**Text section**
* BEGIN *

Supreme Court of Virginia

June 27, 2019

William D. Sroufe, Appellant,
Muriel Tamera Waldron, Appellee.

          Upon an appeal from a judgment rendered by the Circuit Court of Patrick County No. CL15000126-00

         Present: All the Justices

         Upon consideration of the record, briefs, and argument of counsel, the Court is of opinion that there is reversible error in the judgment of the circuit court.

         William D. Sroufe, Ed.D., is the division superintendent for Patrick County Public Schools. Prior to the events that gave rise to the proceedings below, Muriel Tamera Waldron was principal of Stuart Elementary School in Patrick County.

* END *

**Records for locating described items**
* BEGIN *

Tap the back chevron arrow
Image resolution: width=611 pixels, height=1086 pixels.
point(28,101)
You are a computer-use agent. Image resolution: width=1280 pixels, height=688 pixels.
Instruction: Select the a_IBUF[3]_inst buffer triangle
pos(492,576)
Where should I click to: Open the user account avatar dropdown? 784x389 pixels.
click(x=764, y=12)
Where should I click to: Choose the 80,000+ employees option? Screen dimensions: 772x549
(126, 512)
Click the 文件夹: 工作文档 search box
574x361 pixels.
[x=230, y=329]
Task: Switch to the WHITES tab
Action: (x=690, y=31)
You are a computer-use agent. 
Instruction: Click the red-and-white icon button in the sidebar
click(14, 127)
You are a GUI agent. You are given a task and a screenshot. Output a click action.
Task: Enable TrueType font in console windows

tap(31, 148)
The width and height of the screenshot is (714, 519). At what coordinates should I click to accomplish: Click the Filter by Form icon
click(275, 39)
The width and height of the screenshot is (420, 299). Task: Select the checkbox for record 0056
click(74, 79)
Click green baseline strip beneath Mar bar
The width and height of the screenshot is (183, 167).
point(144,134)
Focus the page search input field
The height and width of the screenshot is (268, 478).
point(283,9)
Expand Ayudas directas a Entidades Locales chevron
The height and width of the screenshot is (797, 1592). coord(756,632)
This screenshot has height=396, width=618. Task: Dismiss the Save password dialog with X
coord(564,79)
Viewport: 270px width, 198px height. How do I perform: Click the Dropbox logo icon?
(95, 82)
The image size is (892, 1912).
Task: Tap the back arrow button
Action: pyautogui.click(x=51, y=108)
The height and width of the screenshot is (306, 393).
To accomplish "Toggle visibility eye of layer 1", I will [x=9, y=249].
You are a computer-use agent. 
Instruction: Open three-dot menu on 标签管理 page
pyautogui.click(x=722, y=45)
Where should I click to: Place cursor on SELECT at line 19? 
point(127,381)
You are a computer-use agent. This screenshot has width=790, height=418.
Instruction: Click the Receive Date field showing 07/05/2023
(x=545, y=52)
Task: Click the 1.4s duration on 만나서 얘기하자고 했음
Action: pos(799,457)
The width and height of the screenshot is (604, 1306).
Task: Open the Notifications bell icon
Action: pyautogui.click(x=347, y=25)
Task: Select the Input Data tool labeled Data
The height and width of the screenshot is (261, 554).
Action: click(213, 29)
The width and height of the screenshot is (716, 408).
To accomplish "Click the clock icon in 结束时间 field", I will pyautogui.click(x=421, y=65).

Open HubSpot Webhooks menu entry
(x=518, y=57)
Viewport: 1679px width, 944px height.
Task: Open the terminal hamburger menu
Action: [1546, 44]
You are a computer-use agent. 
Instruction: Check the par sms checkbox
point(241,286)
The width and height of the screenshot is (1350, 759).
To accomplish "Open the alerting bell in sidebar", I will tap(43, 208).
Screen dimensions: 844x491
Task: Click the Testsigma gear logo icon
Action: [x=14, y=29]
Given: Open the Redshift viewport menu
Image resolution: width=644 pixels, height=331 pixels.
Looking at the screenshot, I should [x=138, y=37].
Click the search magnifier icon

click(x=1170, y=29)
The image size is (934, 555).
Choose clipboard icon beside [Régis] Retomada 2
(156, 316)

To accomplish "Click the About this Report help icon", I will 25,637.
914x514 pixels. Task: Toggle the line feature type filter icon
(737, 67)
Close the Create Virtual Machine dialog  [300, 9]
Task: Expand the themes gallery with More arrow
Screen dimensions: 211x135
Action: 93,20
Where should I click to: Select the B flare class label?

* END *

**Problems to work on**
**A.** In the Virginia Supreme Court order, what position did Muriel Tamera Waldron hold before the events behind the lower-court proceedings?
**B.** Extend the Virginia Supreme Court order on the Sroufe appeal, starting after its final sentence.

**Outputs by task**
**A.** She was principal of Stuart Elementary School in Patrick County.

**B.**
         At a meeting in April 2015, Dr. Sroufe removed Waldron as principal and ordered her not to return to the school. He told her that he was transferring her to the central office and would recommend that the school board reassign her to a teaching position the following school year. He provided her with a letter to that effect. The letter included the following statement ("the Statement"), which, together with others in the letter, purported to justify Dr. Sroufe's actions:

You failed to ensure that the [Individualized Education Program ("IEP")] Teams understand the [Virginia Alternative Assessment Program ("VAAP")] participation criteria and apply them appropriately when considering students with disabilities for the VAAP. Your actions will result in students being required to take [Standards of Learning ("SOL")] assessments who, under a correct interpretation of the criteria, should not have been required to do so.[1]

         The letter eventually came into the possession of the local news media. Waldron subsequently filed a fourth amended complaint alleging, as relevant to this appeal, that the Statement was defamatory. The matter proceeded to trial by jury.

         After Waldron rested her case-in-chief, Dr. Sroufe moved to strike her evidence, arguing that the Statement either (1) was opinion, (2) was true, or (3) lacked defamatory sting. The circuit court denied the motion. After the conclusion of all the evidence, Dr. Sroufe again moved to strike. The court again denied the motion. The jury thereafter returned a verdict for Waldron and awarded her $500, 000 in compensatory damages.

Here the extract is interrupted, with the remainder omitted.